The definition given above doesn't emphasise the 'privilege' such comments give to heterosexuality enough for me to show another the negative connotations of their words.

I'll readily concede that the very brief definition I cited leaves a lot to be desired, but I'd argue that's more a property of its brevity (plus a desire to be extremely neutral, which is kinda obnoxious given that the term is attempting to describe prejudice) than anything inherent. A more drawn-out definition would tend to hit upon the points better (e.g.).

As to the ambiguity of normativity, I'll readily concede that it is in a technical sense. However, normativity is not a term I encounter in popular speech, whereas phobia is quite prevalent. However, I'll admit that it lends itself a bit too easily to transformation to "heteronormal" or such... and on a perhaps slightly odd (but I think relevant note) it doesn't provide an easily-voiced noun. "Heteronorm" is about the most concise sloganized epithet I can derive from it, and at that point the target had better be very well acquainted with the meaning attached to the term, else its surface form will at best puzzle.

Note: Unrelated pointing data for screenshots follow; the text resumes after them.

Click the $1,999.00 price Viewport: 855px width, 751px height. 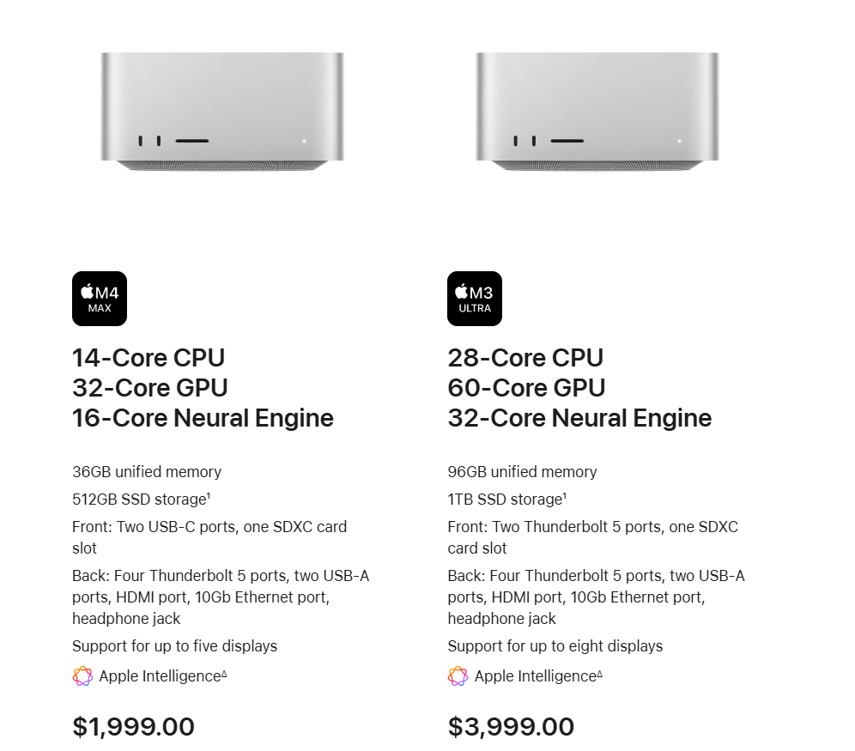133,726
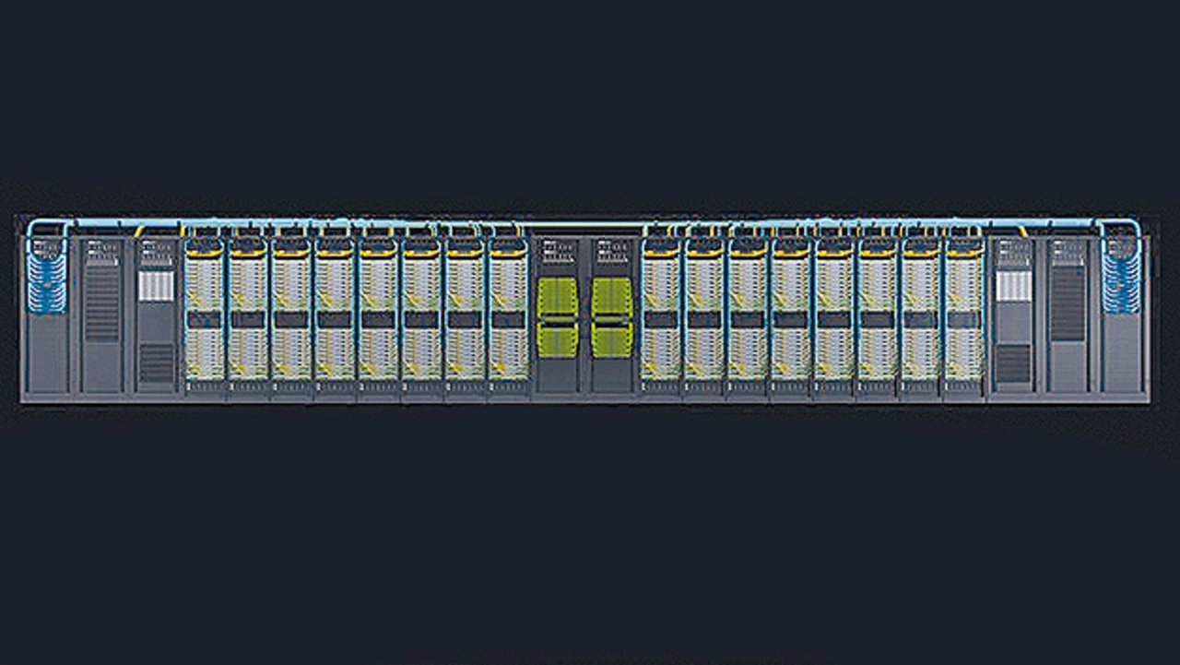The width and height of the screenshot is (1180, 665).
Task: Click the dark middle band of leftmost compute rack
Action: tap(204, 319)
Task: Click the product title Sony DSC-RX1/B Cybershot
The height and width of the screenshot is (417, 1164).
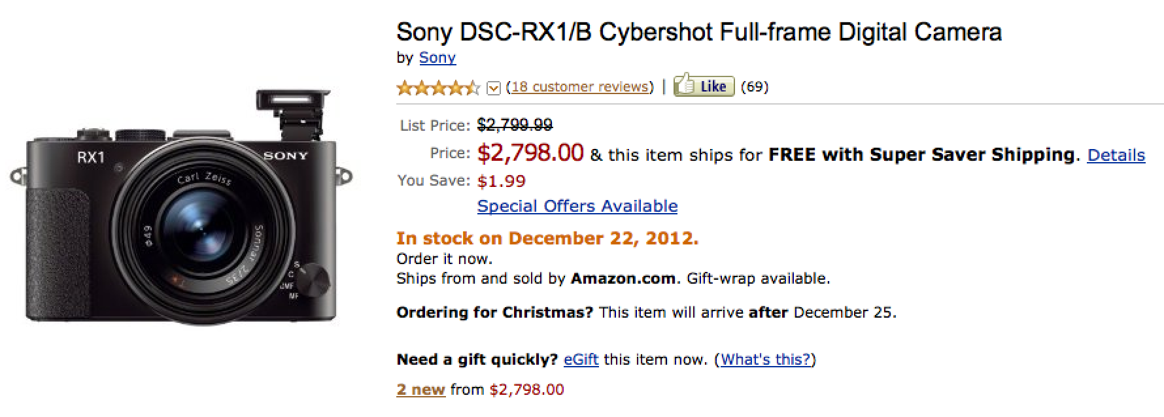Action: click(x=699, y=31)
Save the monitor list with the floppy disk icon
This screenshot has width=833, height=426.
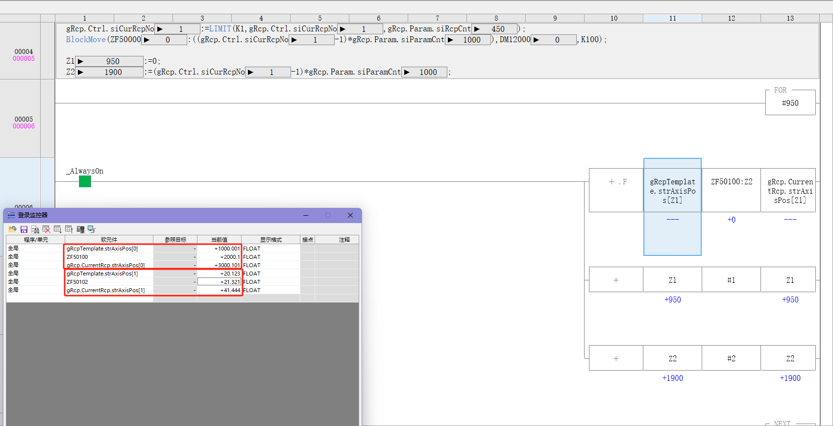point(24,229)
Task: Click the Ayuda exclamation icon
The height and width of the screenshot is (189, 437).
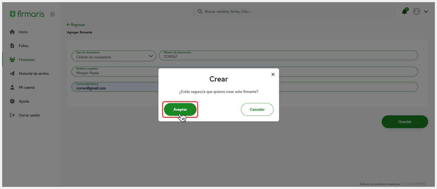Action: (12, 101)
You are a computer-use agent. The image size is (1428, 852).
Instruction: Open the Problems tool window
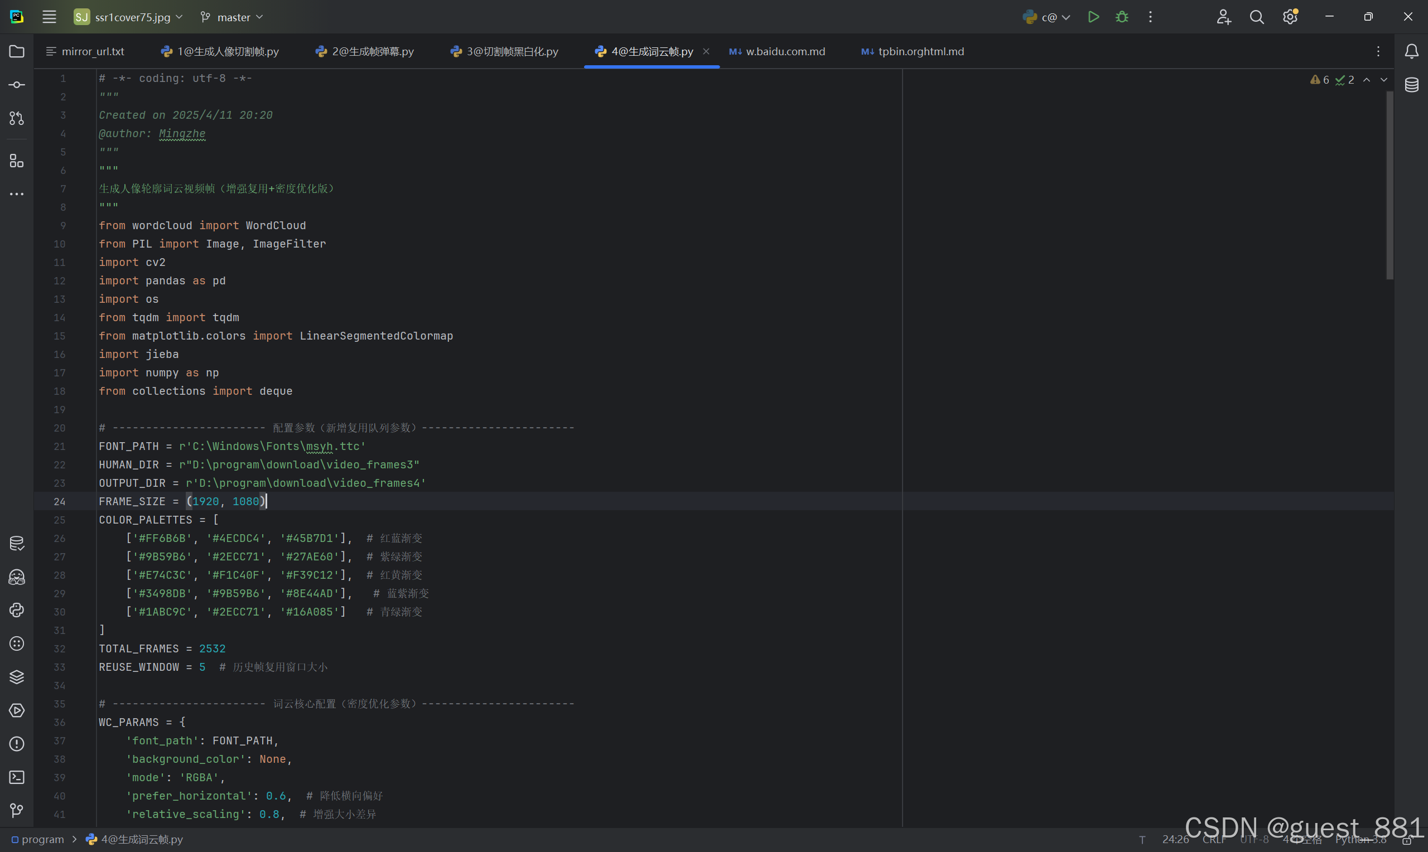click(17, 744)
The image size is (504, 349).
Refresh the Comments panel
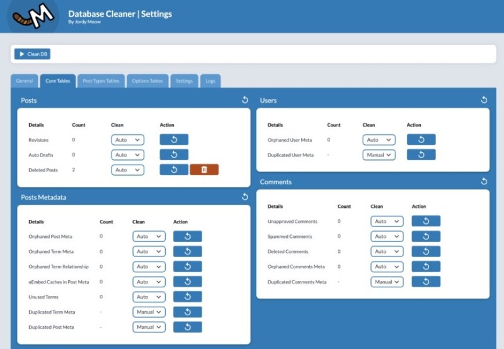[484, 181]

However, having said this, I think careful usage is sufficient to attach meaning beyond the individual syllables to the term. It's long and it's clunky, but it's fairly precise about what it's referring to, and it's not as inflamatory as what it proposes to replace. To my eye, it'll serve as a perfectly good transitional term. I'm open to finding a "better" term for this than heteronormative, but I've yet to find one that pleases me more (or displeases me less). When I do, I'll switch from being a humorless scold of a prescriptivist pushing the use of "heteronormative" to a humorless scold of a prescriptivist pushing its proposed successor. And thus forever goes the dance of PC language evolution.